* GIVEN TASK
Display each line in the records below that contains the string "height".
======== GIVEN RECORDS ========
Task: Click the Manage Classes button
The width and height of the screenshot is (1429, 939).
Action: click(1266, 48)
========
======== GIVEN RECORDS ========
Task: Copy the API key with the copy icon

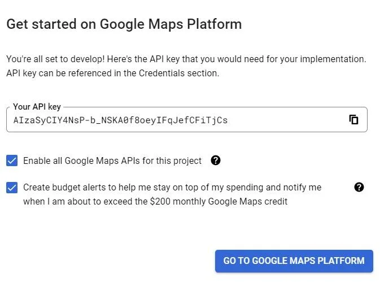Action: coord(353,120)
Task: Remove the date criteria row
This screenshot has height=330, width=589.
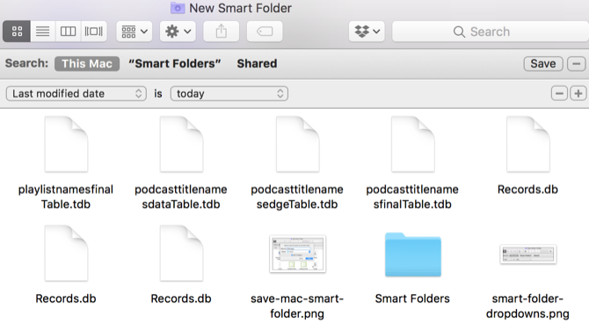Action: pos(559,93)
========
* OUTPUT BELOW
The width and height of the screenshot is (1429, 939).
This screenshot has height=330, width=589.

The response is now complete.